Show will go on at Japanese Derby despite coronavirus
Japan Times -- May 30
The countdown is on for one of the most prestigious horse races in Japan, as the clock ticks down to 3:40 p.m. on Sunday, when the Japanese Derby will be run.

This year, with things as they are in the world of sport, the race will be held behind closed doors, taking away its colorful atmosphere and vibrancy. But nevertheless, the horse-racing fraternity will breathe a sigh of relief about the fact the race can go ahead, albeit not quite in its usual guise.

Racing jurisdictions around the world have dealt with the coronavirus problem in different ways, and the Japan Racing Association has made its own model, restricting the movement of horses and personnel, as well as closing off-track betting facilities and only permitting wagering online or by phone.
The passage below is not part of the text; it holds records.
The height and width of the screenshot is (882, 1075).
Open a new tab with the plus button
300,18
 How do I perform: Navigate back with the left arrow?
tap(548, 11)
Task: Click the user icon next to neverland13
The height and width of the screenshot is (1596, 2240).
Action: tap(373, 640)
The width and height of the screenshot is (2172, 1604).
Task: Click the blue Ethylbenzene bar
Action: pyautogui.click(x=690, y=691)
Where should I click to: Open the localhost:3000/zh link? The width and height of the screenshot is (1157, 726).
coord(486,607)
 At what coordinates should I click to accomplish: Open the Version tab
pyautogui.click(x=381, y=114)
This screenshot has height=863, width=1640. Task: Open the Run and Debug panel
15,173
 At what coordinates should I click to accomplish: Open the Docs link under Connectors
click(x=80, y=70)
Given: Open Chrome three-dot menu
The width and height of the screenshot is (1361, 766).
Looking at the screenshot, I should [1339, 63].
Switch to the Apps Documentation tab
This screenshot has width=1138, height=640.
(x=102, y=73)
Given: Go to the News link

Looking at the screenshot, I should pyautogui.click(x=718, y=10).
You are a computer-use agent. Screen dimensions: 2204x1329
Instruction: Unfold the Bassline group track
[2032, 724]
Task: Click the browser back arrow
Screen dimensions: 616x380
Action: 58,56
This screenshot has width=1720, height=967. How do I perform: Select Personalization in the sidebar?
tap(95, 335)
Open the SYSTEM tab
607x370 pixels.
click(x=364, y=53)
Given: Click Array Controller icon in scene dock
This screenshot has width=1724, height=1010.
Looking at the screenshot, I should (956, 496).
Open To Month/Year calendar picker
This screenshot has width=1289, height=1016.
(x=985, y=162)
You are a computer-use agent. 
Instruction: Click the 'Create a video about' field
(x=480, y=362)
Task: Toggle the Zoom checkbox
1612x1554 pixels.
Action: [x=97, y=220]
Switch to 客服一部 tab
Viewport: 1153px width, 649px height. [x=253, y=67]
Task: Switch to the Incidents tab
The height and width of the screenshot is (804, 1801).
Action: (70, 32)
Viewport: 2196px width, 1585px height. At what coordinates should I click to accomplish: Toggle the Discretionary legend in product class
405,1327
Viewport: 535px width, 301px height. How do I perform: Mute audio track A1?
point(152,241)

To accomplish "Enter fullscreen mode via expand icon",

Sales turnover remains (in most cases) at a fairly healthy 80 to 85 percent of previous figures, and it has enabled the wheels of the industry to keep turning. It’s a fact that has not been lost on JRA President and CEO, Masayuki Goto.

“While many other countries have been suspending racing, JRA has been fortunate enough to continue holding closed-door race meetings, and the Japanese Derby will be held under those conditions,’’ said Goto. “I’m sure it’ll be a race full of thrills, so please enjoy it under the stay-home request on Sunday. We sincerely hope things everywhere return to normal soon, and people can enjoy watching racing on site.”

The Japanese Derby, or Tokyo Yushun as it is sometimes known, was first run in 1932 at the Meguro Racecourse in Tokyo.

All that remains now of the former racetrack is a small stone memorial and horse statue to the west of Meguro station, and — just to remind us of the first derby — a race known as the Meguro Kinen, a valuable handicap that is now run on the same day as the derby.